*** Data ***

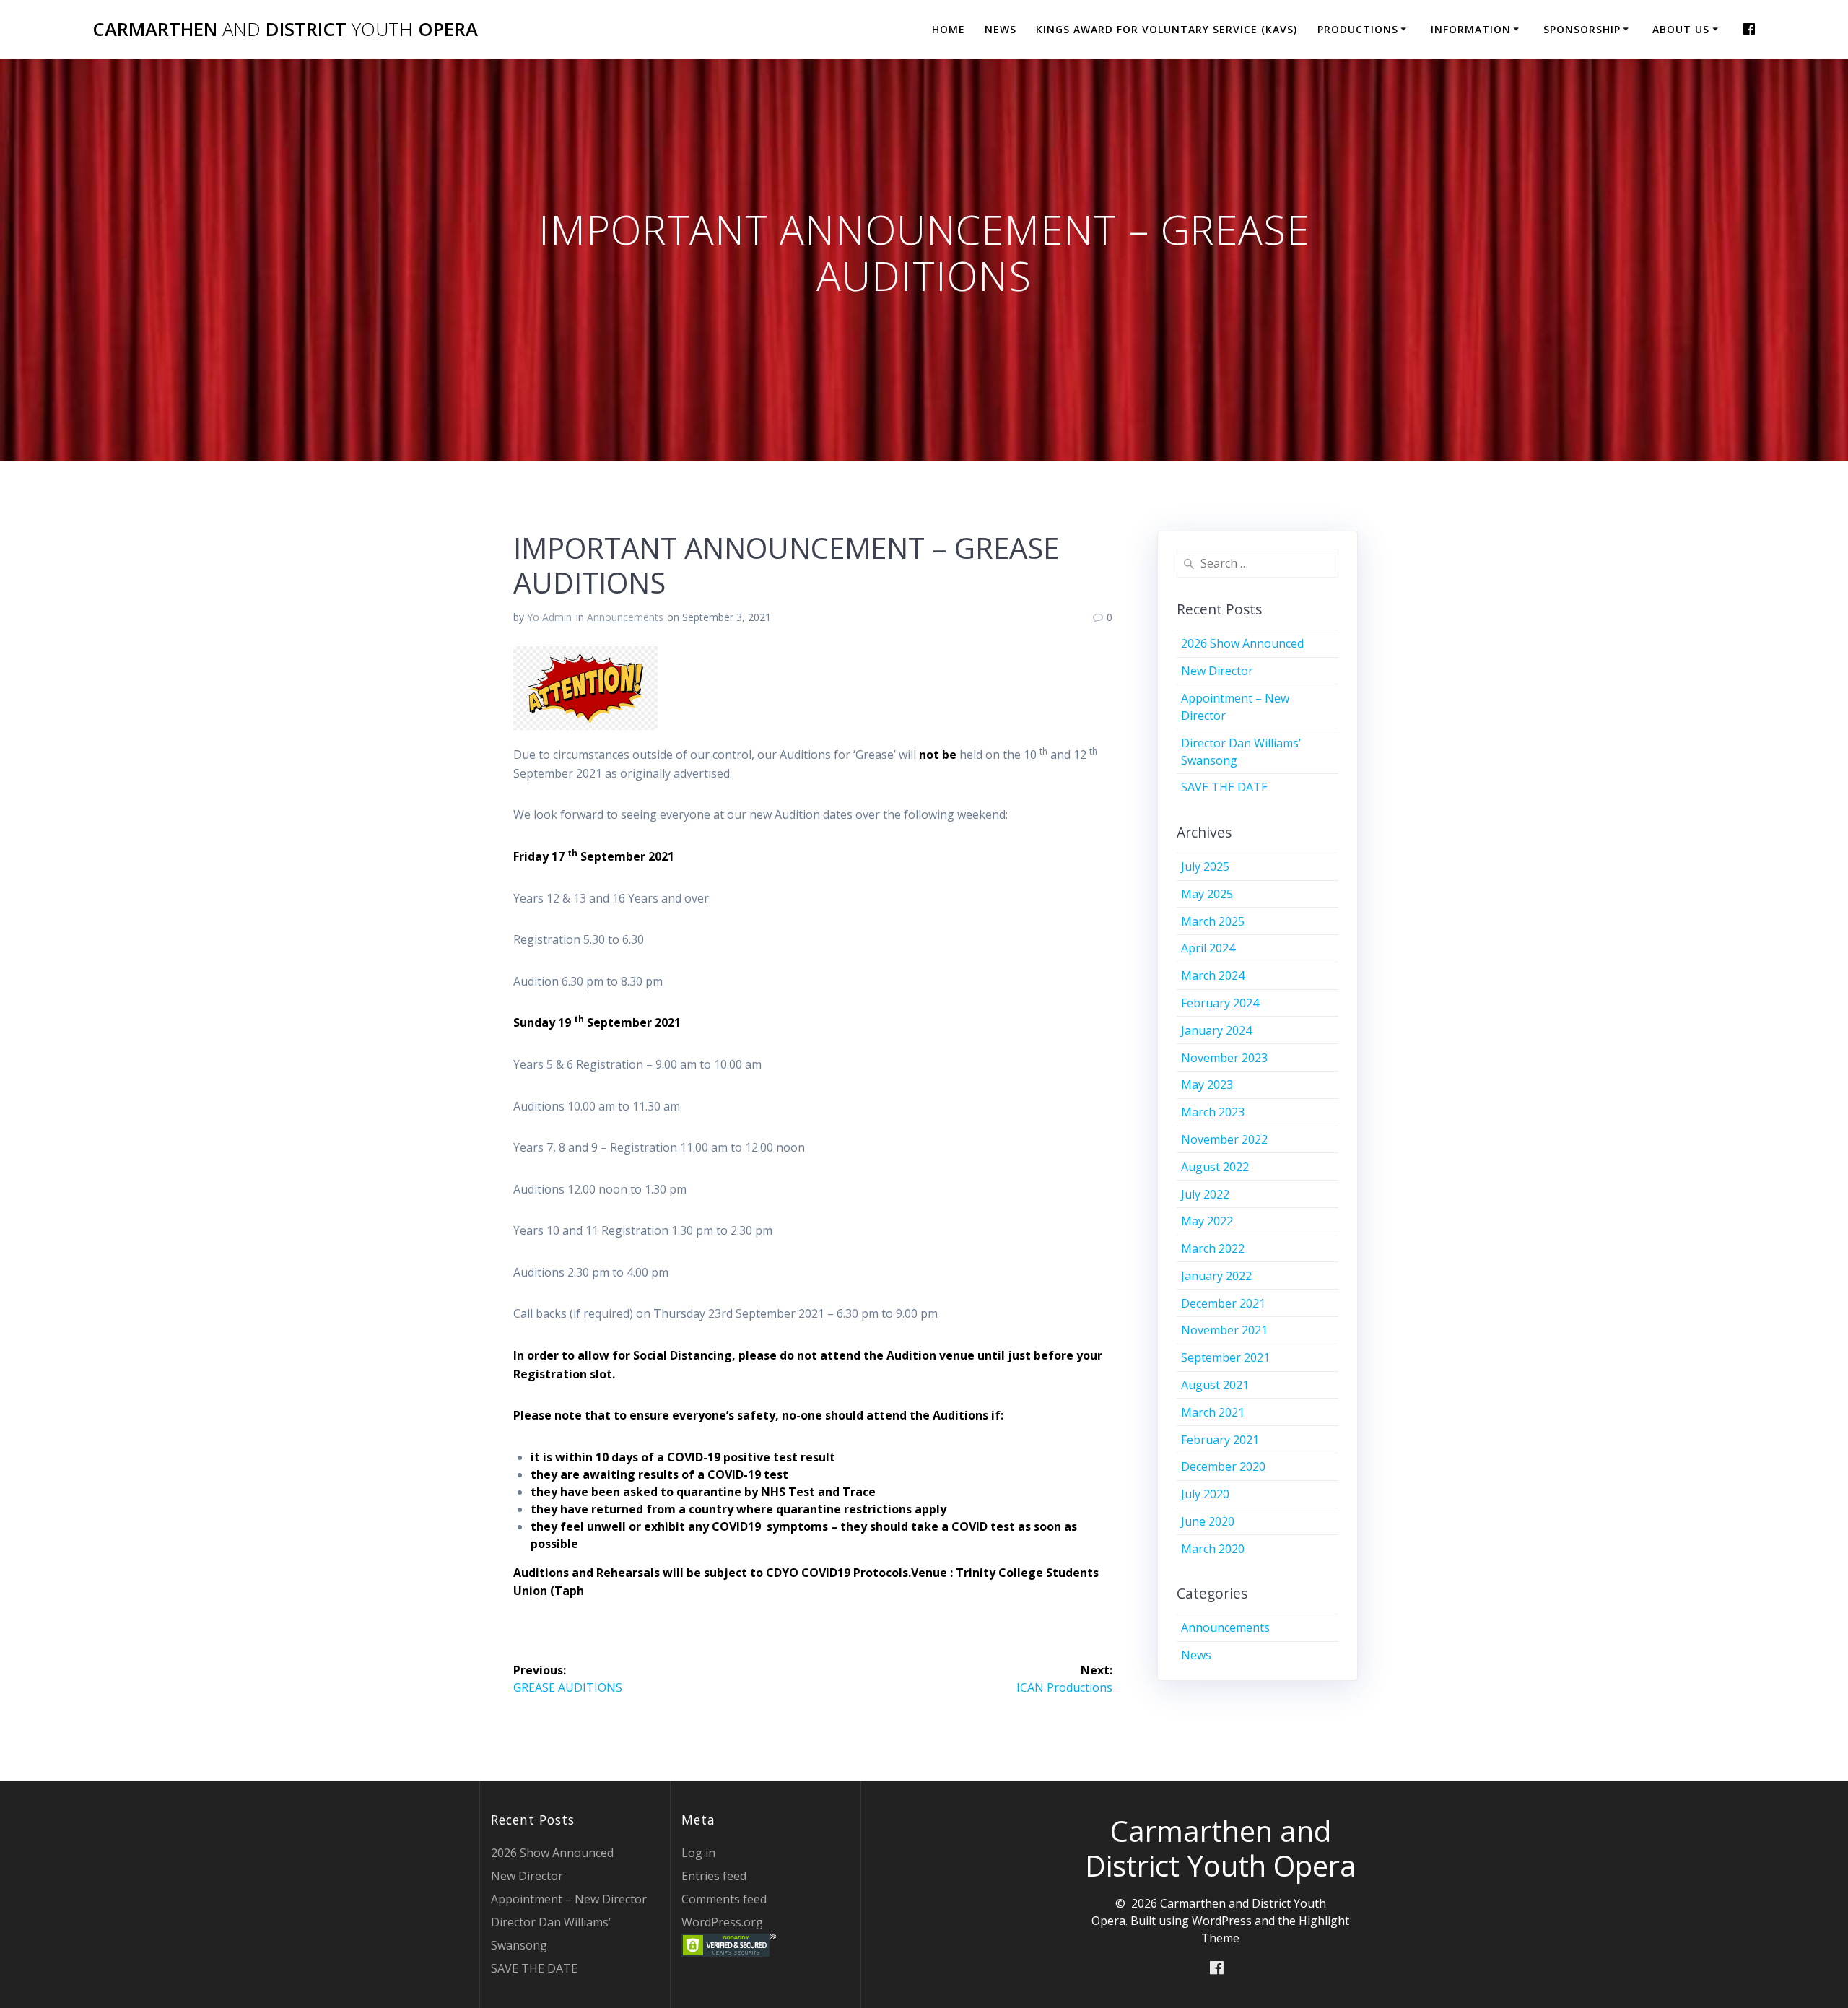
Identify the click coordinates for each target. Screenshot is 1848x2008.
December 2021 (1223, 1303)
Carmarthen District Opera (285, 29)
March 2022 (1213, 1248)
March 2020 (1213, 1549)
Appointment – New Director (569, 1899)
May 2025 (1207, 894)
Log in (698, 1853)
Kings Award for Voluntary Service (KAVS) (1166, 29)
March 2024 (1213, 975)
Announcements (625, 617)
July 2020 (1205, 1494)
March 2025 (1213, 921)
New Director (1217, 671)
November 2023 (1224, 1058)
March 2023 (1213, 1112)
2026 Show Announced (1242, 643)
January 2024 (1216, 1030)
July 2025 (1205, 866)
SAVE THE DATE (1224, 787)
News (1000, 29)
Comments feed (724, 1899)
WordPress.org (722, 1922)
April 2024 (1208, 948)
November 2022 (1224, 1139)
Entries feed (713, 1876)
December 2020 (1223, 1466)
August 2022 (1215, 1167)
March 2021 (1213, 1412)
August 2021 (1215, 1385)
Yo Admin (549, 617)
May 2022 (1207, 1221)
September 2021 (1225, 1357)
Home (948, 29)
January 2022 (1216, 1276)
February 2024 (1220, 1003)
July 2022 (1205, 1194)
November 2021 (1224, 1330)
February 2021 (1220, 1440)
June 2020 (1207, 1521)
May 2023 (1207, 1084)
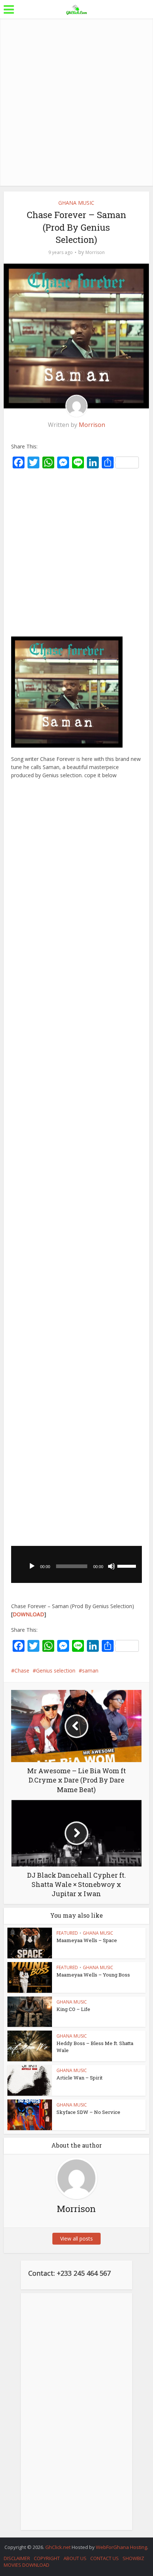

*** End of Data ***

Select the lines from the entries that include the word "Director".

Appointment – New Director (569, 1899)
New Director (1217, 671)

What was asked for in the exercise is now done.